Spruch:
Dem Revisionsrekurs wird Folge gegeben.
Der angefochtene Beschluß wird aufgehoben; dem Gericht zweiter Instanz wird aufgetragen, über den Rekurs des Vaters Franz B***** unter Abstandnahme von dem gebrauchten Zurückweisungsgrund zu entscheiden.
Text
Begründung
Mit einstweiliger Verfügung gemäß § 382a EO verhielt das Erstgericht den Vater zur Zahlung eines vorläufigen Unterhalts für seinen Sohn in der Höhe von S 1.400,-- monatlich. Der Beschluß wurde dem Vater nach Zustellversuchen am 18.1.1992 und am 21.12.1992 durch Hinterlegung zugestellt, Beginn der Abholungsfrist war der 22.12.1992. Am 7.1.1993 überreichte der Vater persönlich beim Erstgericht sein als "Einwendungen" bezeichnetes selbst verfaßtes Rechtsmittel.

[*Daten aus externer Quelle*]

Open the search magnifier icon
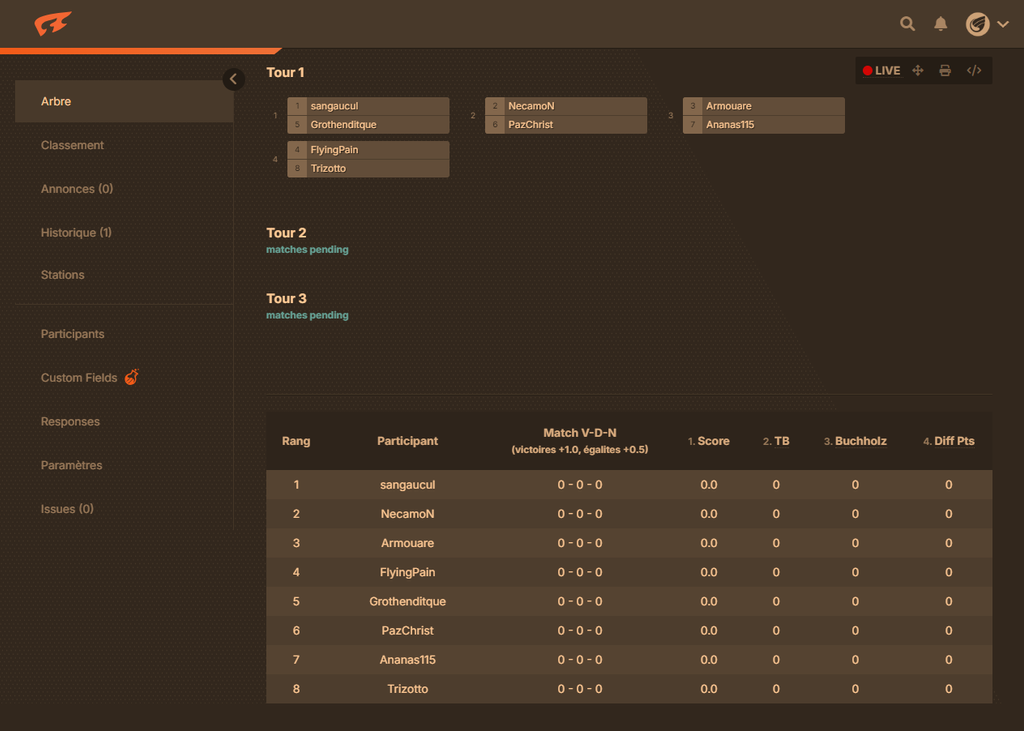 click(x=907, y=24)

Mit dem angefochtenen Beschluß wies das Gericht zweiter Instanz den Rekurs zurück. Es sprach aus, daß der Wert des Streitgegenstandes S 50.000,-- nicht übersteige und der ordentliche Revisionsrekurs nicht zulässig sei. Der Rekurs des Vaters sei verspätet, da er nach dem 5. Jänner 1993, dem letzten Tag der gemäß § 17 Abs.3 ZustG ab Beginn der Abholungsfrist zu berechnenden 14tägigen Rekursfrist, bei Gericht überreicht worden sei.

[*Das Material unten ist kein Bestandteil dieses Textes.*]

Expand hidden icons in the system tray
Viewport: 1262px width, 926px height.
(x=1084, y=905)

Dagegen richtet sich das abermals selbst verfaßte, als "Einwendungen" bezeichnete Rechtsmittel des Vaters.
Rechtliche Beurteilung
Der Rekurs ist zulässig.
Das Rekursgericht hat ausgesprochen, daß der Wert des Entscheidungsgegenstandes S 50.000,-- nicht übersteige. Eines derartigen Ausspruches hätte es nicht bedurft, da kein Fall des § 500 Abs.2 Z 1 ZPO vorliegt (EvBl. 1972/182). Der Geldwert des Unterhaltsanspruches ergibt sich nämlich aufgrund § 58 Abs.1 JN mit dem Dreifachen der Jahresleistung. Entgegen der Ansicht des Rekursgerichtes ist für die Bewertung § 9 Abs.3 RATG, wonach der Anspruch auf Leistung des einstweiligen Unterhalts mit dem Einfachen der Jahresleistung zu bewerten ist, nicht heranzuziehen, da diese Bestimmung im § 500 Abs.3 ZPO (der gemäß § 526 Abs.3 ZPO auch im Rekursverfahren anzuwenden ist) nicht aufgezählt ist.

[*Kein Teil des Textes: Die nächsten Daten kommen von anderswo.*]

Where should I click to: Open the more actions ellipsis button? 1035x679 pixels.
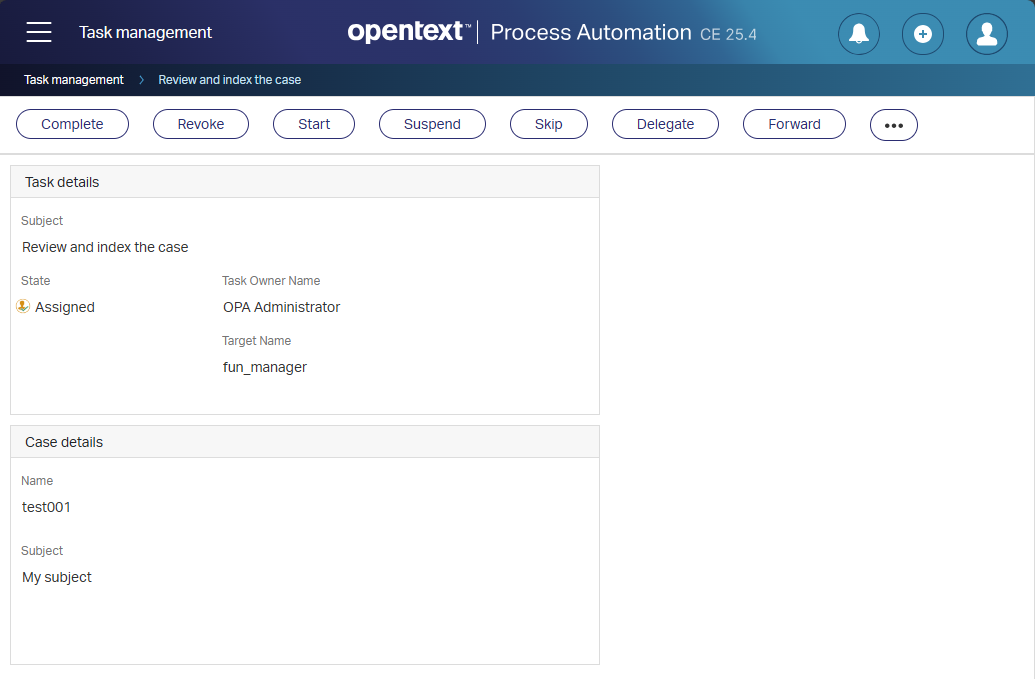point(893,125)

Da bei einer monatlichen Unterhaltsleistung von S 1.400,-- die dreifache Jahresleistung S 50.400,-- beträgt und somit die für die Zulässigkeit des Rekurses ausschlaggebende Grenze von S 50.000,-- des § 528 Abs.2 Z 1 ZPO jedenfalls überstiegen ist, kann dahingestellt bleiben, ob im Verfahren nach § 382a EO die Verweisungsnormen der §§ 402, 78 EO die Wirksamkeit des § 528 ZPO bedingen. Ebenso braucht nicht erörtert zu werden, ob bejahendenfalls die Nichterwähnung der im § 502 Abs.3 ZPO bezeichneten familienrechtlichen und bestandrechtlichen Streitigkeiten, bei welchen die Wertgrenze nicht gilt, lediglich eine nicht gewollte Regelungslücke darstellt (Stohanzl, MGA14 JN und ZPO § 528 ZPO Anm.5) oder ob diese Differenzierung sachlich damit begründbar ist, daß der Beschluß über den Provisorialunterhalt nur eine einstweilige Entscheidung darstellt (EvBl. 1991/113), weshalb es der Anrufung des Obersten Gerichtshofes bei bloß geringwertigen Ansprüchen nicht bedarf.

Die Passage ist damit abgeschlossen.